In 1606 Vondel received Mennonite adult baptism. The following year his father died, and Vondel was brought into the family business as a partner.

The making of a poet
According to Watson Kirkconnell, Vondel began writing stage plays, "for the great public theatre at Amsterdam at a time when it's European reputation had succeeded to the expiring glories of the London stage."

In 1612, Vondel published his first play, Het Pascha ("Passover"), which dramatizes the events of the Book of Exodus and features an epilogue comparing the liberation of the enslaved Israelites from Biblical Egypt to Christ's redemption of the Human Race and to the success of the Dutch Revolt against King Philip II of Spain.

At the age of 23, Vondel married Mayken de Wolff. Together they had four children, of whom two died in infancy.

In the meantime, he began to learn New Latin and became acquainted with famous poets, such as Roemer Visscher.

During his early life, Vondel became one of the most vocal advocates for religious toleration. After the trial of Johan van Oldenbarnevelt for supporting the Arminians, his beheading at the command of Prince Maurits of Nassau, and the Synod of Dort (1618–1619), the Extreme Calvinist Gomarist faction seized absolute power over the Dutch Reformed Church and transformed the Dutch Republic into a Theocracy. Followers of Roman Catholicism, Anabaptism and Arminianism were subjected to religious persecution, but continued to worship in clandestine churches. 

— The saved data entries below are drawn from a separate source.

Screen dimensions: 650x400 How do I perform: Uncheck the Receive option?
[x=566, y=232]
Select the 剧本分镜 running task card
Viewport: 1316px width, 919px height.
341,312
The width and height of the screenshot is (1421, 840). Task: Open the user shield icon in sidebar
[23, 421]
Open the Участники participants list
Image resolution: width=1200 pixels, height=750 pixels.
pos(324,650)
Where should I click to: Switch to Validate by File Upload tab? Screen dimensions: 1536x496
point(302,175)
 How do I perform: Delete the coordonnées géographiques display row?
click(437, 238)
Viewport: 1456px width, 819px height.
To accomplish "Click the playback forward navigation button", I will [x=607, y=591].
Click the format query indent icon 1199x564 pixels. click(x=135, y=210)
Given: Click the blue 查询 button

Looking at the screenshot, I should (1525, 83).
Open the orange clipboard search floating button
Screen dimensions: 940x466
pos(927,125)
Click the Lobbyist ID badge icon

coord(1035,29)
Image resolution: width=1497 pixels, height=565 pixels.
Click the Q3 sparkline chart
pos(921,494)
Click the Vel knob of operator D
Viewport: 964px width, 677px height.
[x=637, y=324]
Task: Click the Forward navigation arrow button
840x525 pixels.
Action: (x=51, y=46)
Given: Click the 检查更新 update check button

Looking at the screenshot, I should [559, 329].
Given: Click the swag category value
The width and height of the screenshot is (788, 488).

These events forced Vondel to seriously question his religious beliefs. As a Mennonite, Vondel was expected upon principle to take no part in the affairs of the State. In reaction to the events in the Republic, however, Vondel began suffering, according to Geeraardt Brandt, from, "a long languishing sickness, which greatly weakened him, exhausting his spirits and making him long for death."

It is now know that Vondel suffered from major depression for much of 1620 and that a second period also occurred in 1626. Simultaneously, however, Vondel wrote many plays and satires criticizing the Gomarists, which made him a very unpopular figure in both Church and State circles. In October 1620, Vondel resigned as Deacon of his Mennonite congregation and, "complained of great awkwardness in serving further because of his melancholia."

In 1620, Vondel, who by this time had taught himself Latin, completed the play Hierusalem verworst ("Jerusalem Destroyed"), which was heavily influenced by Seneca the Younger's Troades and by the French poetry and plays of Huguenots Robert Garnier and Guillaume de Salluste Du Bartas. Vondel signed his play with the motto, "Door Een is 't nu voldaen" ("By One all is now fulfilled").

Dissident
In 1622, Vondel baited the Gomarists by writing odes in honour of Erasmus of Rotterdam. He also granted shelter for several days to fugitive Arminian minister Coenraad Vorstius. When Vorstius died in October 1622, Vondel composed an elegy for him. 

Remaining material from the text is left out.